Living with HIV: A Black Perspective
In the 1980s, being diagnosed with HIV was a death sentence. Not much was known about the disease, and there was no effective medicine to treat the illness.
Over the years, researchers have made great strides in shedding some light on the transmission, treatment and prevention of HIV.
Although there have been many achievements in the field of HIV research, individuals that suffer from the disease still experience shame, stigma, rejection and discrimination in the communities where they reside. To provide context, Albert, a 28-year-old African-American male, shares how his life has changed since his HIV diagnosis two years ago.
According to Albert, his partner at the time suggested he get tested for HIV, but Albert was not sure why his partner was so persistent. When he got tested, the result from the blood test came back negative. Nevertheless, he later went ahead and got tested for the second time—the result was inconclusive, meaning it was neither negative nor positive.

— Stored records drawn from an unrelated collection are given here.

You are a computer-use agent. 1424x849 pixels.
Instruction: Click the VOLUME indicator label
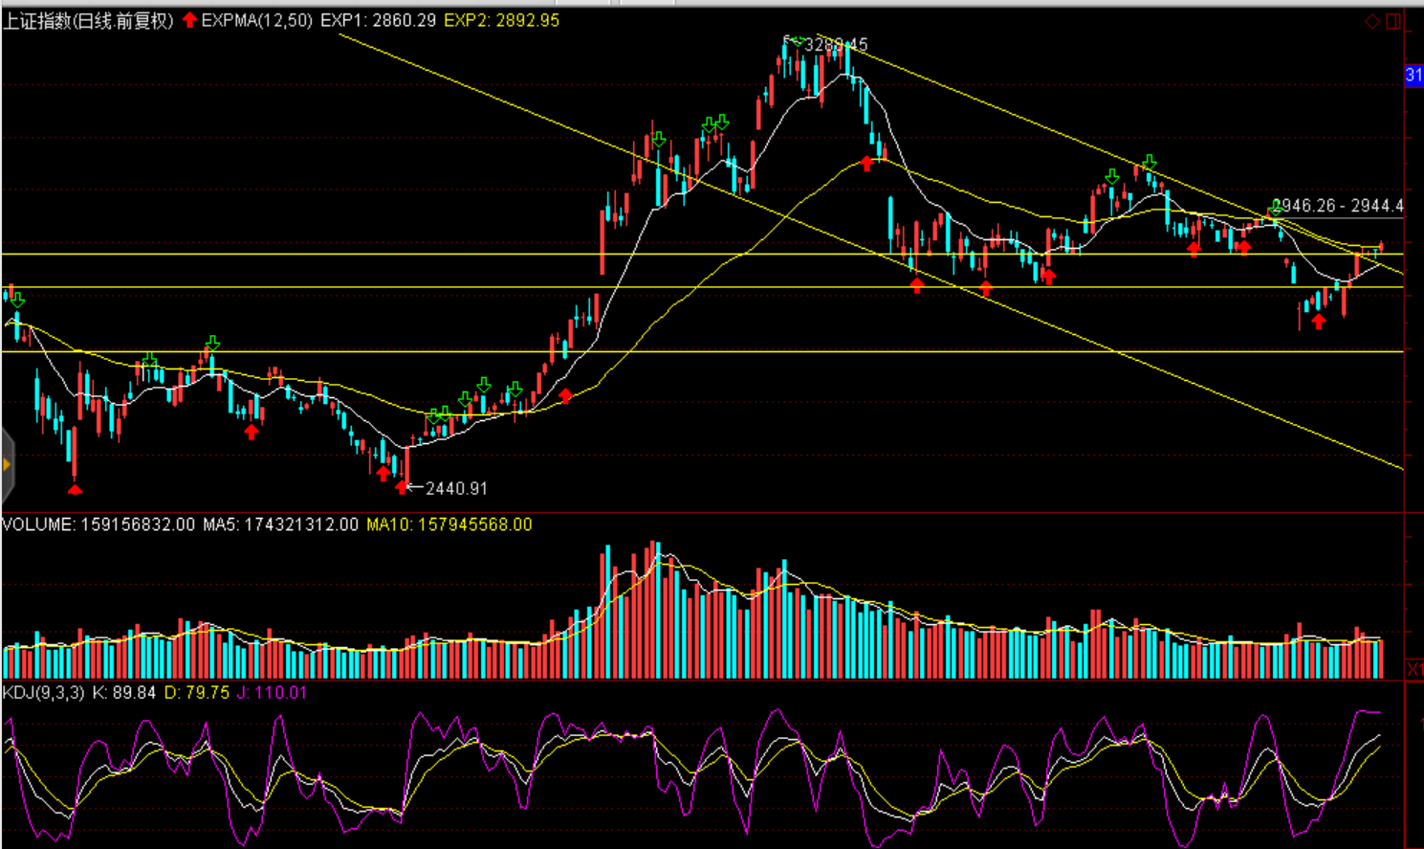(x=37, y=525)
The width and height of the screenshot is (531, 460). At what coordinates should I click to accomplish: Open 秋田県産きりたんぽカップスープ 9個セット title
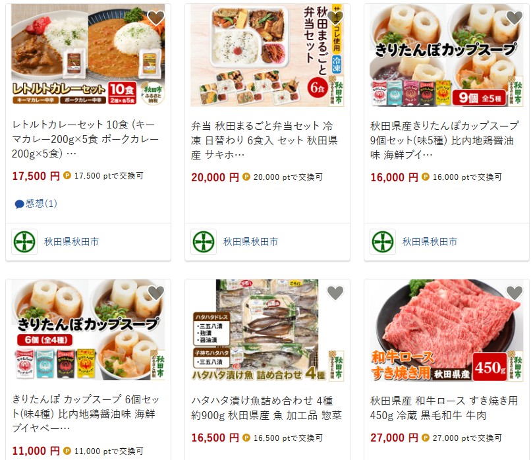(444, 140)
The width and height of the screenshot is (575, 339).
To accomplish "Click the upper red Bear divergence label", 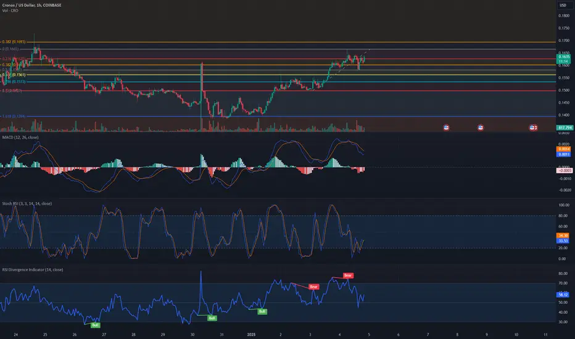I will (x=347, y=276).
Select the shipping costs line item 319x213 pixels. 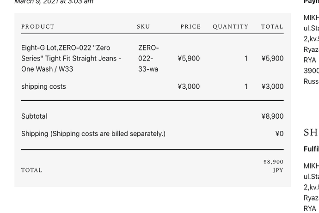click(x=43, y=86)
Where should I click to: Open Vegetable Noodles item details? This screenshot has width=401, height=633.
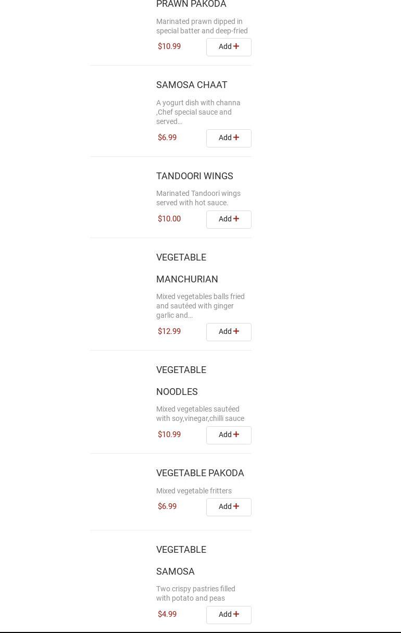coord(181,381)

At his third test, the result showed Albert was positive for HIV. After he tested positive, Albert’s partner revealed to him that he was also HIV positive and had withheld his HIV status from him.

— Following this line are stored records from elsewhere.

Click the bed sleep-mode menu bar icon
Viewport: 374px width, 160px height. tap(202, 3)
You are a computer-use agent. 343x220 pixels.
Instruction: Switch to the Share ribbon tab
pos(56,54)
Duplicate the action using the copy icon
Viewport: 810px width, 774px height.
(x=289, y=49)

Initially, after being diagnosed with HIV, Albert did not have a strong relationship with his family. However, over time, Albert’s relationship with his family has improved and they have become more accepting.
According to Albert, “Later on my mom tried to get to know the real me, to understand that the only son that she has is going through this crisis.”

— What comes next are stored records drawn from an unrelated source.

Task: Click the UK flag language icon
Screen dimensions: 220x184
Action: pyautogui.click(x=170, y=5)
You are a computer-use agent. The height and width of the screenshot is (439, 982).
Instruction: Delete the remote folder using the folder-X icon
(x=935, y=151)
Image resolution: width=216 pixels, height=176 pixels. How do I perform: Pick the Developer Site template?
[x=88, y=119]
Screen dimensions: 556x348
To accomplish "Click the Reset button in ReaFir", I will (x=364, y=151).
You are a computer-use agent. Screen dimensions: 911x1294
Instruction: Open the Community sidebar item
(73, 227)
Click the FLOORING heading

The support Albert lacked from his friends was gained from local HIV support groups in his community. Albert stated that “The Foothill Aids Project (FAP) and TruEvolution are the only support groups that I have in Riverside.” Through these support groups, Albert is able to receive HIV therapy, transportation, food vouchers, and also housing assistance.
He concluded, “For those that are out there that don’t know their status, I recommend them to go get tested— your life is worth it. We are humans and we are going to encounter problems—but, just pray. If you have faith, things will get better.”